I breathe out and dry the switchblade with the tail of my shirt before folding it up and tucking it into the front pocket of my jeans. There it is again—that same mix of pain and pleasure at having him so close. “You’re going to be late for school, Chord,” I say to him.

“Don’t mess around, West!” he says, nearly yelling. “What’s wrong with you?”

“Nothing.” There is no real thought behind my answer. Just rote movements of lips, tongue, air. His hair is wild, his mouth a harsh, savage line. “I’ll be fine.”

He walks over to my bag and upends it onto the floor.

My mouth drops open. “Hey, Chord, wait.…”

But he’s already halfway up the stairs, empty bag in hand. The last time he was here, he demanded I shoot for him before he would leave. What does he want from me this time before he’s safe and free of me?

Chord is still moving, and as I scuttle after him I pass my parents’ bedroom. An image of the remainder of my father’s sleeping pills, the bottle still in the medicine cabinet, flashes in my mind. The pills he intentionally took all the way to his death, already more than halfway there after my mother died as a PK. For her to survive to be a complete, only to be killed anyway, was too much for him to wrap his head around.

But then Chord’s in my bedroom, and all thoughts of the pills dissipate.

I walk in to see that he’s tossed the bag on top of my bed
before ripping open the door to my closet. I close my eyes at the clink of cheap wire hangers being moved around, the shuffle of stuff falling off the shelves and hitting the floor. Each sound is a testament to Chord’s frustration, his fear.

Sweaters, jackets, jeans, all landing on my bed to create a small mountain. He throws a pair of shoes across the room. Another pair lands on my desk, sending a pile of sketch pads flying. They tip over one of the pails I use to hold pens and brushes and tubes of paint. More than a few of these roll off and hit the ground.

“What are you doing?” I say to his back. Though I know exactly what he’s doing. It’s what I should have already done.

He turns around and glares at me. “What do you think I’m doing?”

“Get out of my closet, Chord,” I say, my voice mechanical even to my own ears. “Stop messing around with my stuff.”

“I can’t even look at you right now,” he says, his disgust too great to hide. “Here.” He pushes the bag at me. “Pack it. Take what you think you’ll need. I’ll give you as much cash as I have with me, to buy whatever else later. Just pack it and get away from here.” I crush the bag with my hands before letting it fall to my feet.

“I don’t need your money,” I tell him through numb lips. “I’ve been working, remember?”
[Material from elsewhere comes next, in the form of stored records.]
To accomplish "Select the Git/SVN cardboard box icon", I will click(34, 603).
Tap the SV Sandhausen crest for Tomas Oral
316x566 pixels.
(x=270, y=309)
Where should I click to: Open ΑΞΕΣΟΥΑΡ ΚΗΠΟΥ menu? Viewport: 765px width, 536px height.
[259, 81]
The reminder of my striker status only upsets him further. “I know you’re too smart to touch whatever you’ve got, if you’ve been putting it away. Not unless you want it to show up on the Alt log.”
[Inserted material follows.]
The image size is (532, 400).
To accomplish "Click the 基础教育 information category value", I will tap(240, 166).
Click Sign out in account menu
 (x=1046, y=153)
He’s right, of course. The Alt log is the Board’s database for
an active’s movements. Once an assignment goes live in the system, all transactions require an Alt’s eyes to be scanned. The information—assignment number, location, time—gets fed right into the Alt log. Active Alts can then access this data from the terminal station, Kersh’s checkpoint during assignments.
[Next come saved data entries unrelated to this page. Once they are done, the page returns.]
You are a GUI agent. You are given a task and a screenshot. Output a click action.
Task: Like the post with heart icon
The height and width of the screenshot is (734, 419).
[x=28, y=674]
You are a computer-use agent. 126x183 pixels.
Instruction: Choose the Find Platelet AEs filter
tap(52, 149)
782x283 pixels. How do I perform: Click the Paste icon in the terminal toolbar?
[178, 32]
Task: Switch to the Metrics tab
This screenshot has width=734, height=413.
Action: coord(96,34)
I’m live as of this morning. Bank transactions of any kind will need an eye scan now. And that would give my Alt her first clue … to where I’ve been, where I’m going, where I might be.

I can be Dire’s highest-paid striker, and it won’t make a bit of difference. Apart from the handful of bills I stashed in my dresser after last night’s strike, I’m cleaned out. So wrong and stupid to think I was even
close
to being ready—

Chord grabs the bag from where it’s still lying at my feet. He starts shoving in fistfuls of clothes. “West,
move
! What are you waiting for?
Her?
You want a personal introduction or something?”